Sunday, October 30, 2011

Fantastic SLIS Student Behind the Scenes Huntington Library Tour

All pictures for this post are by Natalya Pashkova.

This past Friday I had won the SJSU SLIS ALASC lottery to be one of the few privileged to participate in a behind the scenes tour of the Huntington Library in Pasadena.  The tour was free as was the parking and it took place before the buildings and grounds opened for the day.  It was a whirlwind tour that lasted 2 1/2 nonstop hours through many of the never seen rooms where the conservators, librarians and archivists work at the library.  I wound up taking 10 pages of notes, meeting old and new friends on the tour, and being wowed more than once.
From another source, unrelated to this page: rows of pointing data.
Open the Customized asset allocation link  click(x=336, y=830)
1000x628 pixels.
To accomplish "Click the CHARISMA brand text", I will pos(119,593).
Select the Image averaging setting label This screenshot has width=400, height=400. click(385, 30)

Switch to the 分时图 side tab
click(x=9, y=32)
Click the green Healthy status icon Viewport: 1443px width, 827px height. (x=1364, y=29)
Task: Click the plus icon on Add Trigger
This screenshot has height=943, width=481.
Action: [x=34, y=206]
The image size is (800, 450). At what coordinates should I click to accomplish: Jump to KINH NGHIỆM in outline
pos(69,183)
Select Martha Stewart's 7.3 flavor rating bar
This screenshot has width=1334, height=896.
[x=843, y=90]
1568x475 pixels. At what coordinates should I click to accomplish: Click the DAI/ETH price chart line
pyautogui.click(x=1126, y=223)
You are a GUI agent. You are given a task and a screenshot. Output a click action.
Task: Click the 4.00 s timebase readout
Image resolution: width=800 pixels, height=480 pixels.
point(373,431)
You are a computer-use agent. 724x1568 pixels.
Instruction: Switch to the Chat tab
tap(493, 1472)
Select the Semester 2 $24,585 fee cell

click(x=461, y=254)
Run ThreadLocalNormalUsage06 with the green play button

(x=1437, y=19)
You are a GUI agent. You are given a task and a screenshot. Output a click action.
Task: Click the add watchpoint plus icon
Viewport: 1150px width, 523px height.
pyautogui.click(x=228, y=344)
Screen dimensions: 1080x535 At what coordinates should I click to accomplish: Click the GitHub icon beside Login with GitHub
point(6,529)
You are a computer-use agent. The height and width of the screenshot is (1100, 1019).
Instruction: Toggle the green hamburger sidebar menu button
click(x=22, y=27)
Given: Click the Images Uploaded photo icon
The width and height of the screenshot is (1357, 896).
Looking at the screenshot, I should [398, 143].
First we were given a short summary of the library, art collection and botanical gardens.  We were shown a small segment of the Huntington, since it also comprises art and gardens.  We then went on to see where the student fellows work (their own offices on a floor of the Munger building), and where the conservators work their magic.  We were shown book repair of folios, such as this before and after pic:

2 books: one with new binding and boards, one without.
We saw custom built solvent tables and baths to remove stains from paper and maps where it takes one hour per inch to remove unwanted tape:

This map has had 25 hours of work on it to remove tape!
Many of the book tools used for repair were acquired in the 1920's when Henry Huntington set up the place and the tools themselves they believe were made in the 18th and 19th centuries!  See these and sort of what's hanging on the wall:

Some 18th and 19th century book tools.

Onward to the Imaging Lab and the center of the library's photo department.  Since the Huntington are their own publishers, they create their own images.  Here's a few statistics: 252,000 images made, 28 terabytes saved, highest possible resolution always.  If the image costs $1 to make, the metadata costs them $15 to make, all images are tiff format.  CONTENTdm, OCLC, MetaArchive, and LOCKSS all used to save and secure data.  Labor is their highest cost.  The library is not in a position to do any hiring (that's the worst statistic of all!)  Some samples of their photo work:

No that's not a pirate!

The Munger is their new building which is 90,000 sq ft.  They all used to work in the old building in cramped quarters.  Now onward to the library section and the librarians.  There are 9 librarians who are all involved in one way or another in cataloging.  Last year the library acquired 2,600 books which for the most part will need unique metadata.  They do the best metadata possible and then move on.  The library is always getting in new books.  There is lots of collaboration between libraries.  For instance, the Huntington acquired a copy of Newton's Principia but the librarians could not identify the language it was in.  It was narrowed down to Mongolian, but how on earth to read the book in order to create the catalog entry?  Some librarian was located in Washington State as an expert and after an email and some faxing of pages, the entry was complete in 30 minutes!  With the library's new digital presence, all librarians are encouraged to spend one day a week "digital Fridays" working on their digital library.  One of the library's recent acquisitions was the Burndy Collection of science works.  Remember at one time there were no title pages in books.  Incunabula do not have them so processing here at the Huntington can be a challenge.  Here's a pic of one book who's cataloging is in process:

One restoration of the Vatican--link to the book's entry here: http://catalog.huntington.org/record=b1800268~S0
The tour ended and after a much needed rest and lunch, we headed on to the new permanent exhibition of science books from the Burndy collection donated in 2006 to the library.  And here's what I found:

Newton's Principia owned by Newton himself!! and then by Edmond Halley!!  catalog entry: http://catalog.huntington.org/record=b1737300~S0 

Newton's copy of his Opticks!!! catalog entry: http://catalog.huntington.org/record=b1720427~S0
There was so much more learned from this tour, but I don't want to make this post too long.  I just want to say that I was so wowed that for the first time while visiting the Huntington, I didn't visit the Gutenberg Bible nor Audubon's Folio.  What a day!